Anne Hidalgo, the mayor Paris, has hailed the first ‘participatory budget’, with schemes for increasing green spaces and community areas proving to be popular, a success. The questions ask if given €20m of taxpayers’ money, what would Parisians do to improve their city? The final responses are interesting since voting closed on Wednesday. It is the French capital’s first 'participatory budget' and has been tried out as a potential way of using the city's budget on other matters in the future. People of all ages and nationalities who are resident in Paris have been given the chance to choose from 15 projects. They include walls of vegetation, 'pop-up swimming pools' and mini 'learning gardens' in schools. The most popular ones selected will be included in the 2015 city’s spending plan so that work on them can begin in January. Parisians were given one week to vote on line or at their mairie in each of the twenty arrondissements.

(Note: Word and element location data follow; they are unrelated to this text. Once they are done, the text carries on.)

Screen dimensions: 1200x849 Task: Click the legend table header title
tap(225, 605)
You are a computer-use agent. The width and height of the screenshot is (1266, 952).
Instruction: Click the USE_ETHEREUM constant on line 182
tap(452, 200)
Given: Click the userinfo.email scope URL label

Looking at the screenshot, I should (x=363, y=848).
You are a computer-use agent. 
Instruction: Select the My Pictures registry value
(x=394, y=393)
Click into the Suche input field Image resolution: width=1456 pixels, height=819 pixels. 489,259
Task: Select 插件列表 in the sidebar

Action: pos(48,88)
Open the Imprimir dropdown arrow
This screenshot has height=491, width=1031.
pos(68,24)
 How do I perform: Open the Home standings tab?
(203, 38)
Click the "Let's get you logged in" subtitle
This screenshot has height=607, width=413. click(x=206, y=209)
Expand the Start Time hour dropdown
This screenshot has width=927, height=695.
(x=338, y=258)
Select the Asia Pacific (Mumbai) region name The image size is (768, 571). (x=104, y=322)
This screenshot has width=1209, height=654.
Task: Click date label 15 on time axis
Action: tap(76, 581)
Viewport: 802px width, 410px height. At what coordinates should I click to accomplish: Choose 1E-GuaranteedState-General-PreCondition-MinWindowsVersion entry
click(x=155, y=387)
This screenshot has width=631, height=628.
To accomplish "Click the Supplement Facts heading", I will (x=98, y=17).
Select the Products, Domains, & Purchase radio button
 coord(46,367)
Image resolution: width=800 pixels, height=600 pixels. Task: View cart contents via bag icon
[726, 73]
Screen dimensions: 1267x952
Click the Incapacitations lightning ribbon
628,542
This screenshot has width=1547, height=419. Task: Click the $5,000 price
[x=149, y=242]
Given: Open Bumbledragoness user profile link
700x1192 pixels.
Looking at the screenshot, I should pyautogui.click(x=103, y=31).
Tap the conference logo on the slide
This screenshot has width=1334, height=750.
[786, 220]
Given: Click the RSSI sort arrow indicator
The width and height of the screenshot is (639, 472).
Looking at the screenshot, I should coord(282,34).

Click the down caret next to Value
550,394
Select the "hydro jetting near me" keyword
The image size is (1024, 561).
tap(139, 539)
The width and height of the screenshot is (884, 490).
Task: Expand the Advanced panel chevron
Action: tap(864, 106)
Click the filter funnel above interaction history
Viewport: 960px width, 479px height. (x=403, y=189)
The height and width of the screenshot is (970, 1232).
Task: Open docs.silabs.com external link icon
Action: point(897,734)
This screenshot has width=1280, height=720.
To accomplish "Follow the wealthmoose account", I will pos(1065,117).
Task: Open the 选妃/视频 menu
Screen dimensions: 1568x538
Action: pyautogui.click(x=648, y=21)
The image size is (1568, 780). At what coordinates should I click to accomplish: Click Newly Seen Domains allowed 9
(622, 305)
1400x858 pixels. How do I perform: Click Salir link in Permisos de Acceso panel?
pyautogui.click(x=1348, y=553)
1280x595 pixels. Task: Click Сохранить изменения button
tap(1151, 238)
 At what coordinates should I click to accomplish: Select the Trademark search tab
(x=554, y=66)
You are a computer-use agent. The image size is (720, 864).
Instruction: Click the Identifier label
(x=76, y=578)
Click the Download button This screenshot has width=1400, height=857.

A €2m project to cover about 40 'blind' walls with plants in order to cheer up local areas. They will also create a 'micro-climate' and introduce a degree of 'biodiversity' to the city received the highest number of votes. The second was a €1.5m scheme to use derelict and abandoned areas within the city’s ring road for community events including concerts, exhibitions and showing films. The third most popular was a €1m project to introduce 'learning gardens' in all primary schools. Other popular projects voted for included mobile rubbish collection points to improve recycling, establishing co-working spaces for students and young entrepreneurs and renovation of the city’s music stands where public concerts could be held. Other popular suggestions were closing some roads at particular times to allow children to play without fear and dangers of traffic and, a nice one that I like and my children would love, pitching teepees around the city so that children could use them to celebrate birthdays and other occasions.
Hidalgo, said that allowing people to decide on the us of 5% of the city's hall investment budget every year from now until 2020 was “handing the keys of the budget to the citizens”. Furthermore she expressed a view that it is “a new tool for citizens to participate that allows all Parisians to propose and choose projects that will make the Paris of tomorrow. They can have a real effect on local life". There are comparable participative schemes in hundreds of cities worldwide, including Porto Alegre in Brazil, the first to introduce the idea in 1989, as well as in smaller communes throughout France. However, nowhere else worldwide is believed to have as yet allotted such a large sum of public money.
Pauline Véron, Anne Hidalgo's deputy mayor who is in charge of local democracy, said that Parisians would be asked to suggest their own projects in future referendums, not all of them restricted to environmental schemes.
It looks like a wonderful scheme. The money was allotted and would have been spent anyway, so this does put decision making in the hands of the people of the city. Would it be welcome where you live?